I woke up this morning, and I was back in the intensive care room of St. Augustine Hospital in Durban, South Africa. Not literally, but in my mind I was sitting by the side of my late wife telling her how much I loved her. It was so real I could see the rough rock walls of that basement room and all the tubes and instruments connected to Eleanor.
Don’t ask me why I was back in that room. I do not know. It was not an anniversary date of any significant event connected with her death. I had not talked about the experience recently. It just happened.
Life is like that sometimes. For no explainable reason, experiences from the past suddenly overwhelm our senses. When they do, it is more than a trick of the mind. We can see the places with vivid detail. All the emotions of the moment come flooding back. We can even smell the aromas associated with the incident.
This morning there was another emotion I remembered — the feeling of God’s nearness. I remembered feeling that God was with us as we both lay in the hospital following the automobile accident that took Eleanor’s life. I remember my prayers begging for Eleanor’s recovery. And I remember the nearness of God when it became clear she would not survive.
In ways I had not known before, I learned that “God is our refuge and strength, a very present help in trouble” (Ps. 46:1).
You have probably had experiences like that, too. In the darkest hours of life, you have found God a very present help. When the solid ground on which you lived was dramatically transformed into shifting sand (v. 2), when those mountains that marked the path of your life suddenly slipped into the sea and disappeared (v. 2), when all around you roared and threatened to consume you (v. 3), God was a very present help.
It may be that in those moments when we are utterly helpless, we are most open to God. Perhaps that is why we experience the reality of God in such times.

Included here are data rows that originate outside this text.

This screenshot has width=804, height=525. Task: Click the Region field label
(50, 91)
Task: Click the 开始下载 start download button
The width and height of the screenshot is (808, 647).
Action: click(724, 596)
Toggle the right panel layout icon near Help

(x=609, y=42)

In the months and years that followed, I desperately needed God to be a very present help. I needed strength that only He could provide. I needed guidance. I needed forgiveness. I know I taxed His patience at times, but God was always merciful and loving. He never left me alone.
God never leaves any of His children alone. His mercy is everlasting to those who love Him. That includes you.
Today life has its anxious moments, but life is not fearful. The psalmist said that because God is a very present help we will not fear. That does not mean one never feels anxiety. Anxiety is a part of the natural reaction to change and to other life situations.
What it does mean is that one is not paralyzed by fear. We can live in the midst of anxiety and uncertainty because “God is our strength and refuge.” He is our very present help in trouble. Experience has taught us that God will strengthen us, that He will guide us, that He will have mercy upon us and grant us forgiveness for our sin, that He will never leave us alone.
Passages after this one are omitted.